_To do_. Look below for the line that contains "the second line", then copy it and each following line exactly, through and including the line that contains "The width and height of the screenshot is (391, 377).".

■ ■ ■

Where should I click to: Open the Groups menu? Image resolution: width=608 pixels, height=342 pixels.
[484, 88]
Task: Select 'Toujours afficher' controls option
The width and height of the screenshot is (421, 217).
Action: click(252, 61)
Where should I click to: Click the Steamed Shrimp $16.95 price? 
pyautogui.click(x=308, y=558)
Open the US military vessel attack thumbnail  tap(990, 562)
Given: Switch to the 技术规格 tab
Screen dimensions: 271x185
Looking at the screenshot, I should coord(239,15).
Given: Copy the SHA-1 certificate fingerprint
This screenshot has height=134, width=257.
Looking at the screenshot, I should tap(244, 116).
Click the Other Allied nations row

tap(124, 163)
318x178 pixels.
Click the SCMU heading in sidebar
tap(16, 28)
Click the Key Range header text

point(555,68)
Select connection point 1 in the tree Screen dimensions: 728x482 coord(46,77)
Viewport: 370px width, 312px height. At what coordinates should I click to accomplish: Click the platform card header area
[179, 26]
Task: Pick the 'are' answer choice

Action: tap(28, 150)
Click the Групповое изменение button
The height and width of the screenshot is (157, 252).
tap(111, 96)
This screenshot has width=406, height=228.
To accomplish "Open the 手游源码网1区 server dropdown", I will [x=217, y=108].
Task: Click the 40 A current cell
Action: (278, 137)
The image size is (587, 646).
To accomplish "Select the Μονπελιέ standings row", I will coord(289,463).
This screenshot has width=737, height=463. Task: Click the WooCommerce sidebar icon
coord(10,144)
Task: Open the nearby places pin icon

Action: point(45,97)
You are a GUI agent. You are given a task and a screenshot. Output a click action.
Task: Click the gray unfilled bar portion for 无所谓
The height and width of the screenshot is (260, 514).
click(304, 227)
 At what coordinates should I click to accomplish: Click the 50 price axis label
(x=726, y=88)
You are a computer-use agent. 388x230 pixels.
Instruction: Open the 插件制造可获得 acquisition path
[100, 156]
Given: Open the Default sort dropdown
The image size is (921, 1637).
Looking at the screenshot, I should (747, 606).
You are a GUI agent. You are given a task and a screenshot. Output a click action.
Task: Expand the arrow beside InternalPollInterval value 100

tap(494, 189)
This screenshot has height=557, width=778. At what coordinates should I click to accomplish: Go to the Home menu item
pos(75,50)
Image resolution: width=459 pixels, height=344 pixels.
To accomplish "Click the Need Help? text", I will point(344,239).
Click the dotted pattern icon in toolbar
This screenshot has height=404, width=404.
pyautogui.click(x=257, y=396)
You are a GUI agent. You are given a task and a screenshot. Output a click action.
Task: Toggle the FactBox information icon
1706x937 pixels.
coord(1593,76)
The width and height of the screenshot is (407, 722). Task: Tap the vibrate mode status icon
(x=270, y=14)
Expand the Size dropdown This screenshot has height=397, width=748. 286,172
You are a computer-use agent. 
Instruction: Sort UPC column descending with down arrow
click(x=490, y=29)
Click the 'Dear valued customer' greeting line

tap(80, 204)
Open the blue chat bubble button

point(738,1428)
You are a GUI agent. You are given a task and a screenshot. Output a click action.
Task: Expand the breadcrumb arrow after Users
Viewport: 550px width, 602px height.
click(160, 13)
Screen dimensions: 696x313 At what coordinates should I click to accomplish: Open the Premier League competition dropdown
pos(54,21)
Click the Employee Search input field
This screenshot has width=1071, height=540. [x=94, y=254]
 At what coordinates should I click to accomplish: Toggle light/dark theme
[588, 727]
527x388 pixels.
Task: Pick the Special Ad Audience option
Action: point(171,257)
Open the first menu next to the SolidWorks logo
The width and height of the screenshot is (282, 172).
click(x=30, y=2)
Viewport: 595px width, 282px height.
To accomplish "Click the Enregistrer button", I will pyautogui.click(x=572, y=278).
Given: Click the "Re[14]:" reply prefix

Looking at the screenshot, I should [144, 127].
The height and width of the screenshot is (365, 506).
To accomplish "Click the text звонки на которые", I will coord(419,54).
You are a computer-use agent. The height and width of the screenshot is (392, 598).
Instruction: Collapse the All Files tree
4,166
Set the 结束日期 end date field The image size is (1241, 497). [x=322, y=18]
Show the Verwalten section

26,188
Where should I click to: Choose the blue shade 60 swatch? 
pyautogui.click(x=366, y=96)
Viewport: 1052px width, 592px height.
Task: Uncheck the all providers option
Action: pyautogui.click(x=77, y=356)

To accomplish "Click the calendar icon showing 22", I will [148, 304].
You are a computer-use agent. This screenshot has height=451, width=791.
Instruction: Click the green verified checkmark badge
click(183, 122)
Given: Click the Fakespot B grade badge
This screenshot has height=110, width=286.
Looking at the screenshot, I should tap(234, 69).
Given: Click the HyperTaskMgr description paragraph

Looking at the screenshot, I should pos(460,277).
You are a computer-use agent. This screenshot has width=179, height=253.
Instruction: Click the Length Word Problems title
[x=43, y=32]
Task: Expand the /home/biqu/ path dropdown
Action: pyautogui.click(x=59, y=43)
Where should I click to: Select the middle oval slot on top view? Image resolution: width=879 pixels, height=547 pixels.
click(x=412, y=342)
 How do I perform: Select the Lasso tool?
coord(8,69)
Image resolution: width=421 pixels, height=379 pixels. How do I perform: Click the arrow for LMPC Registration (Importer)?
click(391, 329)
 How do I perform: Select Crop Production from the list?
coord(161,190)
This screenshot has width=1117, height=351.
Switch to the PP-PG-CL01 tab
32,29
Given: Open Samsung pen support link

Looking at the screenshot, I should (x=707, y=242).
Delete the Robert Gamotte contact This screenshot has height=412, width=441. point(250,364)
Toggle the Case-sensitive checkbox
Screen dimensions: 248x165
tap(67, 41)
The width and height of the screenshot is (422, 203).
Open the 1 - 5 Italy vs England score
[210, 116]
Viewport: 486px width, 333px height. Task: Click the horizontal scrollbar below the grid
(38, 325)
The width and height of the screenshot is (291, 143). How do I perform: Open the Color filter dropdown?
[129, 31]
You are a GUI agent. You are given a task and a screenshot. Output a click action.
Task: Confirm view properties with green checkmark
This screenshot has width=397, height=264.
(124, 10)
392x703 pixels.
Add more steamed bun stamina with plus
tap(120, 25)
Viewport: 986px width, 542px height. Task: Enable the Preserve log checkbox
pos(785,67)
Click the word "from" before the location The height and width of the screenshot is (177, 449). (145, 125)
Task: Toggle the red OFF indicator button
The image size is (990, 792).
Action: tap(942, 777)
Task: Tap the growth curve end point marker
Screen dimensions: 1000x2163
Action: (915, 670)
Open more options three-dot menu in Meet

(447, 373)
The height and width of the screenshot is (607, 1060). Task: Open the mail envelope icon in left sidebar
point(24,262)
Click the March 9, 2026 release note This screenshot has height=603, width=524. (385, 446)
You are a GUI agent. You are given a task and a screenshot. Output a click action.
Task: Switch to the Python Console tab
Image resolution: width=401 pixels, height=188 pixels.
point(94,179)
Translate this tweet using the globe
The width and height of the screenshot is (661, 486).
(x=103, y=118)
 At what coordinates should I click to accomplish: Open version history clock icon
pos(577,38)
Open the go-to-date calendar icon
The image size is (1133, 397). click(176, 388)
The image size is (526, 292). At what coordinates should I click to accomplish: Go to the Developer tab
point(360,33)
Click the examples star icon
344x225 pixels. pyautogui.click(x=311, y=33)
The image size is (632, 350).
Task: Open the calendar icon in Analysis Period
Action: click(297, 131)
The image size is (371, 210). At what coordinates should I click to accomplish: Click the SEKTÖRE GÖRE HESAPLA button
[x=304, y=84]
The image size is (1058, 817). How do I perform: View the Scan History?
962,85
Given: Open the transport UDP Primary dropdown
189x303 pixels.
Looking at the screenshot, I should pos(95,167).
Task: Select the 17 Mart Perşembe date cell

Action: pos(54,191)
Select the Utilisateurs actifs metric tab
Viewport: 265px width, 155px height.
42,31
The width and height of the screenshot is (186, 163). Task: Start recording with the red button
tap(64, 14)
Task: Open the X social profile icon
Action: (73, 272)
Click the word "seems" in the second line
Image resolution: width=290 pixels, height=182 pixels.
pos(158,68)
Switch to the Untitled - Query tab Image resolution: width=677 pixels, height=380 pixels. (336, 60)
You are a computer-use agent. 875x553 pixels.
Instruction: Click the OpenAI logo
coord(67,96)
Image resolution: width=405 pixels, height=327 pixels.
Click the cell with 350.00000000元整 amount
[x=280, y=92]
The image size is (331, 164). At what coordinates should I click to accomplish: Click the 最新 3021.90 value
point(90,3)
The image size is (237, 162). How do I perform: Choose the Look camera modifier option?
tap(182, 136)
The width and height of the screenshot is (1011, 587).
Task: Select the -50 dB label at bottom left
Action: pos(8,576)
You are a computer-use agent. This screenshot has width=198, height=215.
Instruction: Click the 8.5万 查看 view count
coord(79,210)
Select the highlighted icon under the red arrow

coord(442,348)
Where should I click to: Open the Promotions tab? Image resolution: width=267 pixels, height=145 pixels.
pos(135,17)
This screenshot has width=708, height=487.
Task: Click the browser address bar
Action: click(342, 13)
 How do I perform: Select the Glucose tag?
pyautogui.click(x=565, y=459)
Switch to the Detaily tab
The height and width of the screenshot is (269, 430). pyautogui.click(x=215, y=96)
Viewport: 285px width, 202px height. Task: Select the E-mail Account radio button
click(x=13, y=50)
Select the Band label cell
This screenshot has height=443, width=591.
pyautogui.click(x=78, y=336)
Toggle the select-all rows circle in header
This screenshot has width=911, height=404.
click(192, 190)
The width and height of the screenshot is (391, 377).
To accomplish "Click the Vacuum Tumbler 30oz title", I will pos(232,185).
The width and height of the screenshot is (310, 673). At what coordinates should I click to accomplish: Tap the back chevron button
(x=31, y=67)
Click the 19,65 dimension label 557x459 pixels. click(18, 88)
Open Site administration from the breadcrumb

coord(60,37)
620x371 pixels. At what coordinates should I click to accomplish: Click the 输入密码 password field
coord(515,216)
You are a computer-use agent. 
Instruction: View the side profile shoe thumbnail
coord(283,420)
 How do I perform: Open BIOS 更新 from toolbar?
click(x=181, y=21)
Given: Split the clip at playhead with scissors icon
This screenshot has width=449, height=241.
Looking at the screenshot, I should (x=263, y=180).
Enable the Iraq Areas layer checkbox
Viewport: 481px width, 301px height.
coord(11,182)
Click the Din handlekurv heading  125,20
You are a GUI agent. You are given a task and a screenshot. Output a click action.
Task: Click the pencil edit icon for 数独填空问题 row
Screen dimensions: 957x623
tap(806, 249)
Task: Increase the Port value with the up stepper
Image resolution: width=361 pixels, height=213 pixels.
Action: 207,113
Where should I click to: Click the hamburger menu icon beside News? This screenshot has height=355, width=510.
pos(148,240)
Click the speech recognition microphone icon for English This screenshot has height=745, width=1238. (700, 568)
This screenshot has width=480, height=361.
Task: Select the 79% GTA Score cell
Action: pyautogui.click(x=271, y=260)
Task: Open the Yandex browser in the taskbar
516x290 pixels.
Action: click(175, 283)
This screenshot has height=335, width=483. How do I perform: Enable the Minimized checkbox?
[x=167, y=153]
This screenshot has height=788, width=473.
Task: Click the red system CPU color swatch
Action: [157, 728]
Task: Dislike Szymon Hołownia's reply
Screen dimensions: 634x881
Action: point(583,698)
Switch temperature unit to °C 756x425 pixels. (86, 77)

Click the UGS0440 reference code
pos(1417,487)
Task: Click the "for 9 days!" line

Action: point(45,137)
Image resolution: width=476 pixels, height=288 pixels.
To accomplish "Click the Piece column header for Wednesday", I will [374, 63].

■ ■ ■

_Your solution_.
Click the word "seems" in the second line
Image resolution: width=290 pixels, height=182 pixels.
pos(158,68)
Switch to the Untitled - Query tab Image resolution: width=677 pixels, height=380 pixels. (336, 60)
You are a computer-use agent. 875x553 pixels.
Instruction: Click the OpenAI logo
coord(67,96)
Image resolution: width=405 pixels, height=327 pixels.
Click the cell with 350.00000000元整 amount
[x=280, y=92]
The image size is (331, 164). At what coordinates should I click to accomplish: Click the 最新 3021.90 value
point(90,3)
The image size is (237, 162). How do I perform: Choose the Look camera modifier option?
tap(182, 136)
The width and height of the screenshot is (1011, 587).
Task: Select the -50 dB label at bottom left
Action: pos(8,576)
You are a computer-use agent. This screenshot has width=198, height=215.
Instruction: Click the 8.5万 查看 view count
coord(79,210)
Select the highlighted icon under the red arrow

coord(442,348)
Where should I click to: Open the Promotions tab? Image resolution: width=267 pixels, height=145 pixels.
pos(135,17)
This screenshot has width=708, height=487.
Task: Click the browser address bar
Action: click(342, 13)
 How do I perform: Select the Glucose tag?
pyautogui.click(x=565, y=459)
Switch to the Detaily tab
The height and width of the screenshot is (269, 430). pyautogui.click(x=215, y=96)
Viewport: 285px width, 202px height. Task: Select the E-mail Account radio button
click(x=13, y=50)
Select the Band label cell
This screenshot has height=443, width=591.
pyautogui.click(x=78, y=336)
Toggle the select-all rows circle in header
This screenshot has width=911, height=404.
click(192, 190)
The width and height of the screenshot is (391, 377).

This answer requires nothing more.